**EXERCISE DESCRIPTION:** Search the records for lines with the word "جنوب" and copy each match.

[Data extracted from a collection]
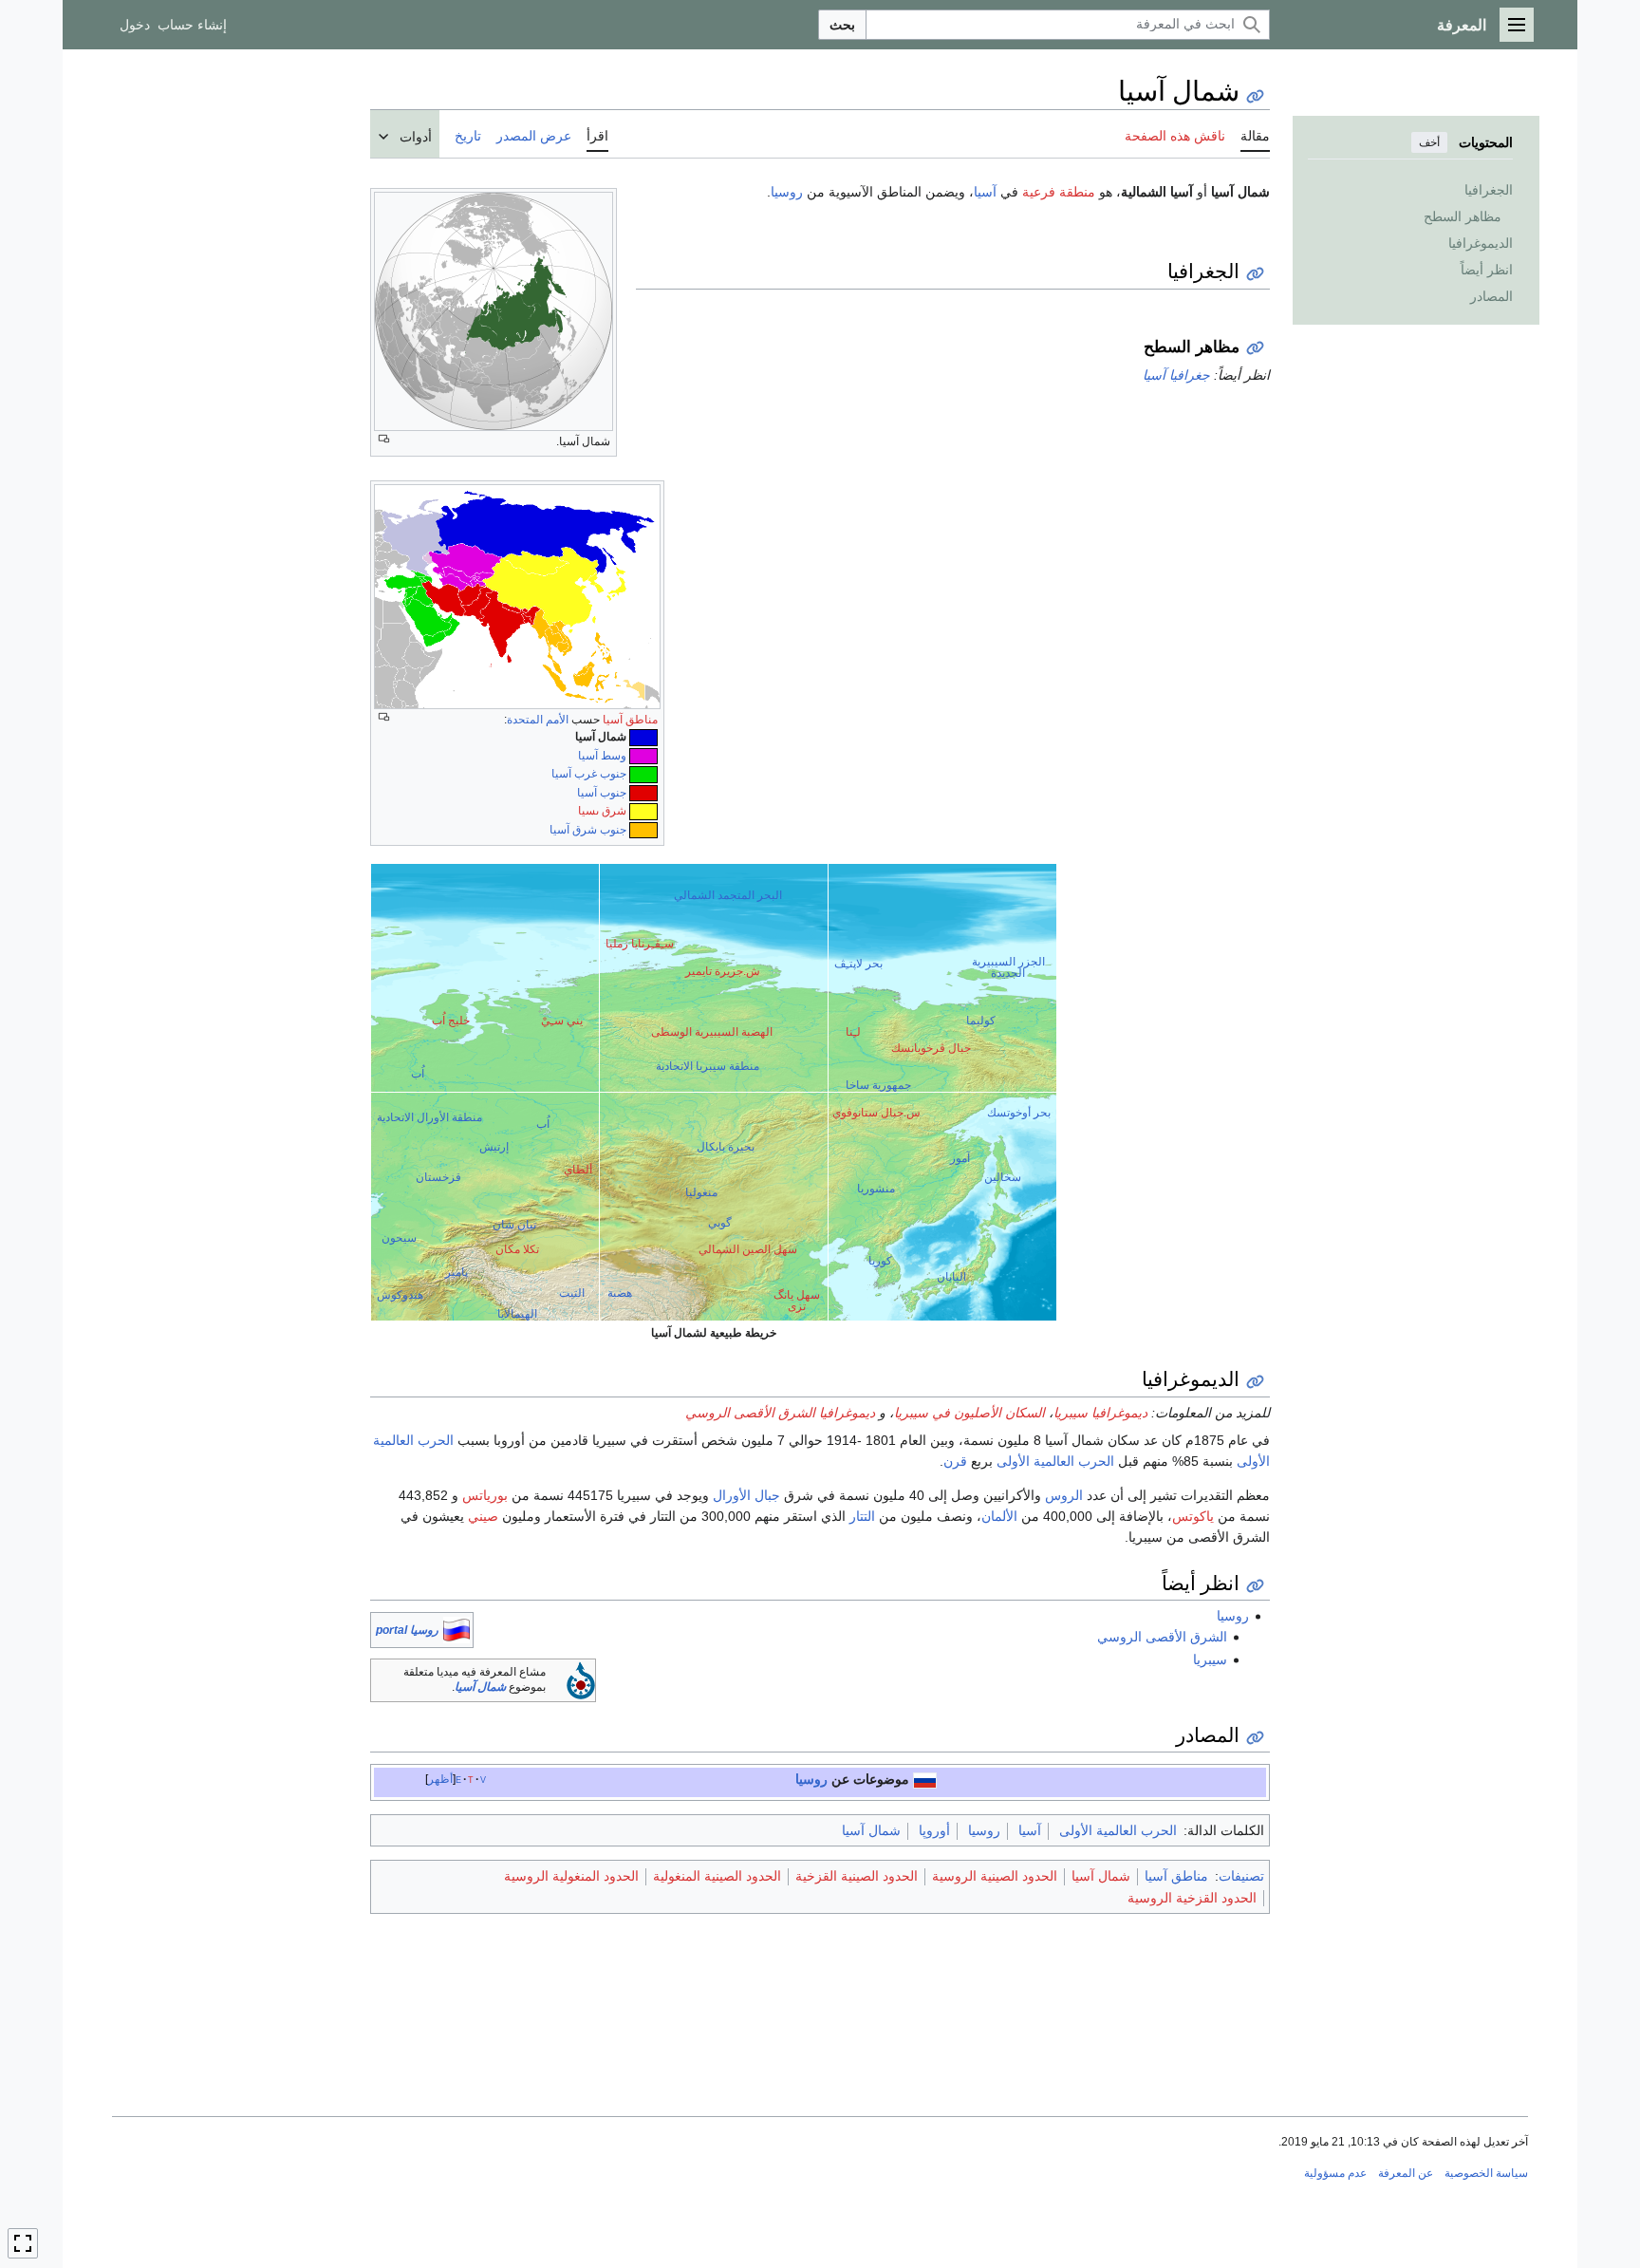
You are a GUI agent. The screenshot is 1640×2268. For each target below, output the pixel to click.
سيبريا (1210, 1659)
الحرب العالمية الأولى (1055, 1461)
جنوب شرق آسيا (588, 829)
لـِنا (853, 1032)
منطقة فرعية (1058, 191)
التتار (862, 1516)
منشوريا (876, 1188)
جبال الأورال (746, 1495)
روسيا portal (407, 1630)
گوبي (720, 1222)
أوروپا (934, 1830)
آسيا (985, 191)
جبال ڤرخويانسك (931, 1048)
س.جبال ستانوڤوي (876, 1112)
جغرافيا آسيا (1176, 375)
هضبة (619, 1293)
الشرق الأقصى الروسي (1162, 1636)
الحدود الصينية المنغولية (717, 1876)
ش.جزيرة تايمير (722, 971)
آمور (960, 1158)
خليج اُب (451, 1020)
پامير (456, 1272)
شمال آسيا (480, 1687)
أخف (1429, 142)
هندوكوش (400, 1295)
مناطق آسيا (630, 719)
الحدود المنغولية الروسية (571, 1876)
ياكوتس (1193, 1516)
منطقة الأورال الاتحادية (429, 1117)
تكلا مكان (517, 1249)
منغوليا (701, 1192)
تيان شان (514, 1224)
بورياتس (485, 1495)
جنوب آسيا (601, 792)
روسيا (787, 191)
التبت (572, 1293)
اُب (417, 1073)
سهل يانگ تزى (796, 1300)
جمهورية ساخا (878, 1085)
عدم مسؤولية (1335, 2173)
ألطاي (578, 1169)
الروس (1064, 1495)
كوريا (880, 1260)
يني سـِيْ (562, 1020)
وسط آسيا (602, 755)
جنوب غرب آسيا (588, 773)
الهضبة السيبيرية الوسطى (712, 1032)
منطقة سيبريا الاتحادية (707, 1066)
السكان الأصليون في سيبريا (969, 1412)
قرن (955, 1461)
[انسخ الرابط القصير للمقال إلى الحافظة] (1255, 96)
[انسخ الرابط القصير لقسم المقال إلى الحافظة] (1255, 274)
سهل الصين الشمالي (748, 1249)
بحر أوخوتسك (1019, 1112)
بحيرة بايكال (726, 1146)
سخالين (1002, 1177)
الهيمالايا (517, 1314)
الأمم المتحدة (537, 719)
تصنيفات (1241, 1876)
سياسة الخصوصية (1486, 2173)
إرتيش (494, 1146)
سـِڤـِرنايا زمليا (640, 943)
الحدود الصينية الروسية (994, 1876)
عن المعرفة (1405, 2173)
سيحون (399, 1238)
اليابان (951, 1277)
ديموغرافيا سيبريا (1100, 1412)
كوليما (981, 1020)
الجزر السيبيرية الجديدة (1008, 967)
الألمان (999, 1516)
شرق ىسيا (602, 810)
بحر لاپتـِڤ (858, 963)
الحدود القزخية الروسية (1192, 1897)
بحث (842, 24)
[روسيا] (925, 1779)
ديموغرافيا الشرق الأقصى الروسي (780, 1412)
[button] (1517, 25)
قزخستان (438, 1177)
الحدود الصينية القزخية (856, 1876)
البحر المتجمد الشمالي (728, 895)
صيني (483, 1516)
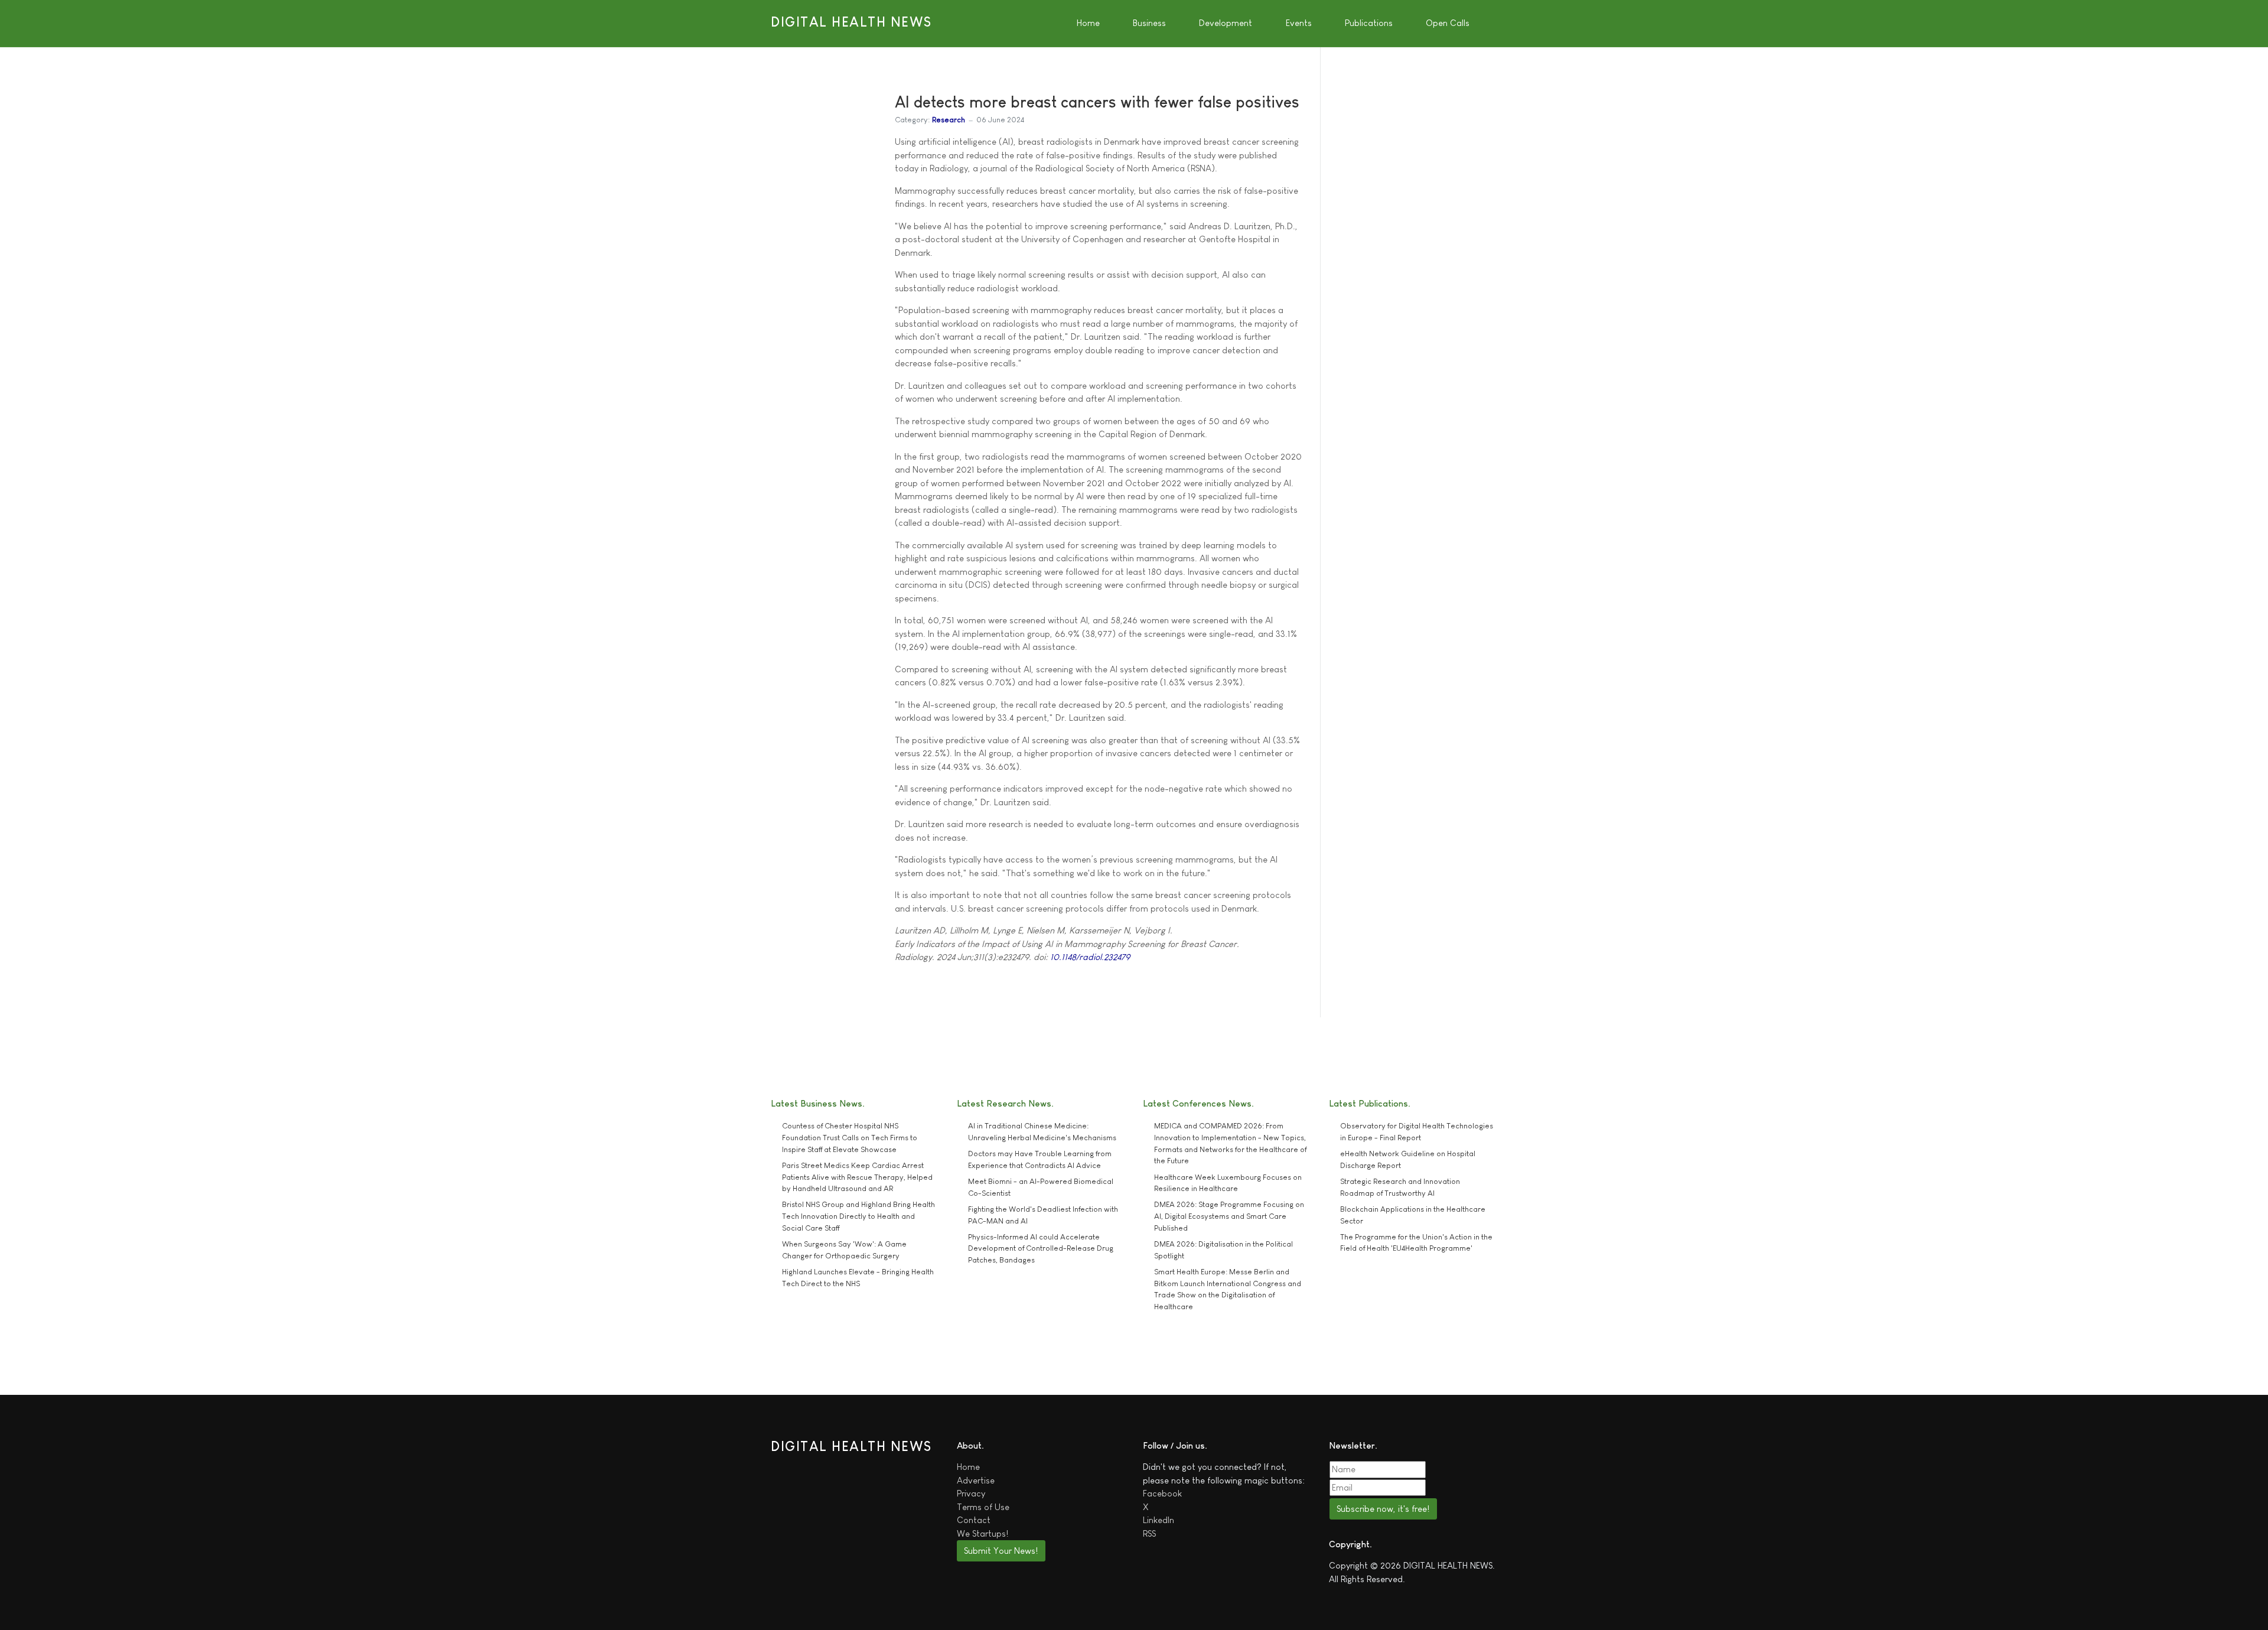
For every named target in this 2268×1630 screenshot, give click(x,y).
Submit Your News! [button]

**REPLY TO THE TASK:**
جنوب شرق آسيا (588, 829)
جنوب آسيا (601, 792)
جنوب غرب آسيا (588, 773)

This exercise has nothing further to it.